This is a page that curates AI-related papers published worldwide. All content here is summarized using Google Gemini and operated on a non-profit basis. Copyright for each paper belongs to the authors and their institutions; please make sure to credit the source when sharing.
GHPO: Adaptive Guidance for Stable and Efficient LLM Reinforcement Learning
Created by
Haebom
Author
Ziru Liu, Cheng Gong, Xinyu Fu, Yaofang Liu, Ran Chen, Shoubo Hu, Suiyun Zhang, Rui Liu, Qingfu Zhang, Dandan Tu
Outline
This paper introduces Guided Hybrid Policy Optimization (GHPO), a novel framework that overcomes the limitations of Reinforcement Learning with Verifiable Rewards (RLVR) as a reinforcement learning method for improving the complex inference ability of large-scale language models (LLMs). Existing on-policy reinforcement learning methods have a problem that learning is impeded by sparse reward signals when the complexity of the training data exceeds the capability of the model. GHPO solves this problem by dynamically adjusting the task difficulty through adaptive prompt improvement. It creates an efficient learning process by using direct imitation learning for problems that exceed the current capability of the model and exploration-based reinforcement learning for problems that are manageable.

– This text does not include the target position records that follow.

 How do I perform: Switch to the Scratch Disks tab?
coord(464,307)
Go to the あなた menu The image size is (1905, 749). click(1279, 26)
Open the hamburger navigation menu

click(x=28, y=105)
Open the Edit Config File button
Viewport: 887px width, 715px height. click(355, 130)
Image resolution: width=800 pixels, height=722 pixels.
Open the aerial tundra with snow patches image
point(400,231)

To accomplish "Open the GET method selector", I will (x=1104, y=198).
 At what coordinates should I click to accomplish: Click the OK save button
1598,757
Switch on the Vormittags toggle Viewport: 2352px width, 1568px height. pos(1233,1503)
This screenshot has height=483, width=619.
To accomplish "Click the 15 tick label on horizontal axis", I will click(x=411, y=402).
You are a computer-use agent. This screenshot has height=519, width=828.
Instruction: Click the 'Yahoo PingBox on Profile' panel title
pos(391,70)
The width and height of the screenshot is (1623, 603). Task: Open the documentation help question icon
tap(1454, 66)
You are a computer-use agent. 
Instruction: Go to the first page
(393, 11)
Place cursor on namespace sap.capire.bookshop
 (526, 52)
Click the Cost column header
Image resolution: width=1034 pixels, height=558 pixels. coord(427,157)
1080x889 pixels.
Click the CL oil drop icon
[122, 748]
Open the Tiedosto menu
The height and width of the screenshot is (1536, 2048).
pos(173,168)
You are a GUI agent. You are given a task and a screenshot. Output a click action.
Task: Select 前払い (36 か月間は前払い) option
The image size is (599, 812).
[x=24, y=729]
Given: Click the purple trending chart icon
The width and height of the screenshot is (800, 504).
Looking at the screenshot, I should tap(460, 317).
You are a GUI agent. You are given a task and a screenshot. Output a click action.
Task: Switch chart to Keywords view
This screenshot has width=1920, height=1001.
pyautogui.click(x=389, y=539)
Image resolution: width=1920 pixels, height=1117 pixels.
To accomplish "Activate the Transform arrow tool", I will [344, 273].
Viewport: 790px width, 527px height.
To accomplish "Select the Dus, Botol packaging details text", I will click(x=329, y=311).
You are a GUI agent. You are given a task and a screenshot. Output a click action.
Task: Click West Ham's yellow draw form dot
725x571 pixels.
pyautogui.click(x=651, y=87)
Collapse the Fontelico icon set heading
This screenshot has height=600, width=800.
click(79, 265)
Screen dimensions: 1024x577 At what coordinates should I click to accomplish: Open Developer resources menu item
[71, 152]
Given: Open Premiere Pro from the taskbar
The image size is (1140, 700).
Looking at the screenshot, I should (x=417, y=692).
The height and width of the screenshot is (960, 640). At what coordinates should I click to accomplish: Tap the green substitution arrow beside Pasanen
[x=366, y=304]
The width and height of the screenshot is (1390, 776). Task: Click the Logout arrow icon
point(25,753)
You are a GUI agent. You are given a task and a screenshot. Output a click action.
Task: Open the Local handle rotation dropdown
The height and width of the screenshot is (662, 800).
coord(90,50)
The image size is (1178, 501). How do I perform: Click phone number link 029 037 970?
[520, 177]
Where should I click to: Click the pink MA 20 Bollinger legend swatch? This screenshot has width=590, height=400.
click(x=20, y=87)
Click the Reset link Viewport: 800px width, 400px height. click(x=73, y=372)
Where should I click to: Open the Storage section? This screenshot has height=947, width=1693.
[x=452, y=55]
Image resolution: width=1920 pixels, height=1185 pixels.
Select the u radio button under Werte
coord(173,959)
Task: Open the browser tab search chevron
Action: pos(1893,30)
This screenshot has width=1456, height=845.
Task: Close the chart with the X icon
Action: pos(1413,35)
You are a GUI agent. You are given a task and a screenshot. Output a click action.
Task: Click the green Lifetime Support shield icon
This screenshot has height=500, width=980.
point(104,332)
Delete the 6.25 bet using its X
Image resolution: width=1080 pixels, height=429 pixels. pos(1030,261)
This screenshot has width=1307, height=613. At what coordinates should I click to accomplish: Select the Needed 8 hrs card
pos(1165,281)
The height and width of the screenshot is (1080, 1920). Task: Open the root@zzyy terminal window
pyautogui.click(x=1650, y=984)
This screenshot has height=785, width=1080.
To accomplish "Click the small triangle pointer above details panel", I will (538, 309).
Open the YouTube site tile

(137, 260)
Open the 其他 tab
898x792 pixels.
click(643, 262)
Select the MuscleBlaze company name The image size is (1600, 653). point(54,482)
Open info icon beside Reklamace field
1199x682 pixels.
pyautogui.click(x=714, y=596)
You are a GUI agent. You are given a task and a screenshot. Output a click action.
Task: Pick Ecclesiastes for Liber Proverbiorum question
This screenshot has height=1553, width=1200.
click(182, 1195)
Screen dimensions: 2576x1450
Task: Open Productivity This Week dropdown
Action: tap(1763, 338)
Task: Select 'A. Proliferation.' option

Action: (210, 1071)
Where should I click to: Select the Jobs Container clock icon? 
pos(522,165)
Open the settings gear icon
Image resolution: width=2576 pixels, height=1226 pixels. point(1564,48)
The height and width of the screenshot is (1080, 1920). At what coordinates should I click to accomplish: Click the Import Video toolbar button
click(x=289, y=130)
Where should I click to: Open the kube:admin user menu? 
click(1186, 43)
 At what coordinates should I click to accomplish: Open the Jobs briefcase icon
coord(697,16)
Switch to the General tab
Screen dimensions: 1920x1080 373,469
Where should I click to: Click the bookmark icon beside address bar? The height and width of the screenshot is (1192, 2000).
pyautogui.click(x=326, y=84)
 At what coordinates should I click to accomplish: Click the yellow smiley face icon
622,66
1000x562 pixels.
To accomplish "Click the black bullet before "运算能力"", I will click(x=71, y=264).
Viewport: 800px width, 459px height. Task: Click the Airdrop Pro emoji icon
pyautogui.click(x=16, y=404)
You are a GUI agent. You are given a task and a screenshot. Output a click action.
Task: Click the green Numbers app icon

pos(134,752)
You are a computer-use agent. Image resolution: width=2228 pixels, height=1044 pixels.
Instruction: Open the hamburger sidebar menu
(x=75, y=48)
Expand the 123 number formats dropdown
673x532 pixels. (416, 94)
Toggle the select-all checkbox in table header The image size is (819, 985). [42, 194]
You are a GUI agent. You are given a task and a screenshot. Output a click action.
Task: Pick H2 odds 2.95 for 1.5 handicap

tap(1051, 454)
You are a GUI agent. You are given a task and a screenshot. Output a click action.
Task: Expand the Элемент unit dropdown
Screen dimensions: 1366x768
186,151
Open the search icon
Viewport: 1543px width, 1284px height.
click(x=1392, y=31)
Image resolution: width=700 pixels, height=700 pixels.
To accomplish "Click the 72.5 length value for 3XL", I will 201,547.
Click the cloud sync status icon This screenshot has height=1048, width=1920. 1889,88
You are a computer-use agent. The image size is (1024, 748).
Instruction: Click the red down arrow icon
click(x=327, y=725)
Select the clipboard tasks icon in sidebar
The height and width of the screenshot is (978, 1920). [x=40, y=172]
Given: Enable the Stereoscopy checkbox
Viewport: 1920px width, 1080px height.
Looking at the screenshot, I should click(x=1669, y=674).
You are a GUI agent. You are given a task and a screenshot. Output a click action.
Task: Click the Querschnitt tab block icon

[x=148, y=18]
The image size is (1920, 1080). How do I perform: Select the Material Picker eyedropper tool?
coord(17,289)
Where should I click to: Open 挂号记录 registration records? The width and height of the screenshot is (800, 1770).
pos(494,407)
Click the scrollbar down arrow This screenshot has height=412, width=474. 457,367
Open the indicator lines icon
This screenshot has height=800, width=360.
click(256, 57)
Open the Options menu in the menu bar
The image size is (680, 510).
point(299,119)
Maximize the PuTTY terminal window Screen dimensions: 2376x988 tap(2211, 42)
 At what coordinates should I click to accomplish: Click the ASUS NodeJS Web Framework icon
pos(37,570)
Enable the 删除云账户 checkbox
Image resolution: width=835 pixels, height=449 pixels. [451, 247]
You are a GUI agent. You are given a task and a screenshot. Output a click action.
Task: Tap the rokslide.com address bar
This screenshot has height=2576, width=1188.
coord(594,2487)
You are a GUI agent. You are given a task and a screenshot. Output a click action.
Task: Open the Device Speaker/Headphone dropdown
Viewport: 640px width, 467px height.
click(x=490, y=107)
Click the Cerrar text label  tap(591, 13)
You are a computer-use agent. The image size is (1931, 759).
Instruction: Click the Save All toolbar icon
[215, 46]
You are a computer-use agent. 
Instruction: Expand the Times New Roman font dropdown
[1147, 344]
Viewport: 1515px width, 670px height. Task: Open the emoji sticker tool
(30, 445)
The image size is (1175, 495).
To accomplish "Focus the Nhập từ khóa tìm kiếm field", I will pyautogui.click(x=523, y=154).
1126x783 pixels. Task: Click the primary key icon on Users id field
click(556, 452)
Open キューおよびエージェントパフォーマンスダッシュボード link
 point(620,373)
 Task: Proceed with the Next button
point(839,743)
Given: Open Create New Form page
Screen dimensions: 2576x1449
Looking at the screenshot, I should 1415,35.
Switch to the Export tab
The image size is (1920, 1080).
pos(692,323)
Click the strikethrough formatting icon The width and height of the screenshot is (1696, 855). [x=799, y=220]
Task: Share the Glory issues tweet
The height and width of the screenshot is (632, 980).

Experimental results on six mathematical benchmarks show that GHPO outperforms existing methods by an average of 5%, and improves both the training stability and the final inference performance.
Takeaways, Limitations
•
Takeaways:
◦
We demonstrate that difficulty adjustment through adaptive prompt improvement can significantly improve the training stability and efficiency of reinforcement learning.
◦
GHPO overcomes the limitations of on-policy reinforcement learning and curriculum learning and presents a method that can be effectively applied to small-scale LLMs.
◦
We experimentally demonstrate that it is an effective method for improving the performance of LLM in tasks requiring complex reasoning abilities.
•
Limitations:
◦
Generalization performance to other domains or task types beyond the six presented mathematics benchmarks requires further study.
◦
Further research is needed to optimize adaptive prompt improvement strategies and to consider the impact of the complexity of the prompt generation process on the overall efficiency of the system.
◦
Further analysis is needed to determine to what extent GHPO's performance improvements depend on specific benchmarks or hyperparameter settings.